Pathophysiology and Long-Term Outcome of Reversible Tumor-Like Lesions Induced by Presenting Status Epilepticus

BACKGROUND AND PURPOSE Within the spectrum of reversible neuroimaging abnormalities induced by status epilepticus (SE) tumor-like lesions (TLL) have been rarely described. Their etiology, pathophysiology, and long-term outcome remain uncertain. These issues could be clarified by long-term magnetic resonance imaging (MRI) studies in TLL induced by presenting SE. METHODS Prospective multi-sequence MRI and clinical and electroencephalographic long-term (18 to 60 months) follow-up studies were performed in 3 patients with reversible TLL induced by presenting SE. RESULTS In the peri-ictal MRI, TLL are hypointense in T1-weighted, hyperintense in T2-weighted, and fluid-attenuated inversion recovery images with a marked subcortical component and sulci effacement.
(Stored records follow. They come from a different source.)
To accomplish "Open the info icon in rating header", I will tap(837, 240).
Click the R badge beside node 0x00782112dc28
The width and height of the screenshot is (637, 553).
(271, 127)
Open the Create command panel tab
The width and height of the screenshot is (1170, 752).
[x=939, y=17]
The diffusion and MR-spectroscopy studies disclosed intermixed areas of increased/decreased diffusivity associated with a lactate peak and a decreased N-acetylaspartate. At long-term follow-up, none of the patients had seizure recurrence or electroencephalographic epileptiform abnormalities; MRI showed residual focal atrophy and gliosis associated with neuronal loss/dysfunction. CONCLUSIONS SE per se may induce TLL. MRI multi-sequence studies disclosed that they are mainly formed by focal vasogenic and cytotoxic edema resulting from the hypermetabolism associated with seizure activity. In spite of a clinical favorable long-term outcome, the demonstration of irreversible brain damage argues in favor of immediate treatment of SE.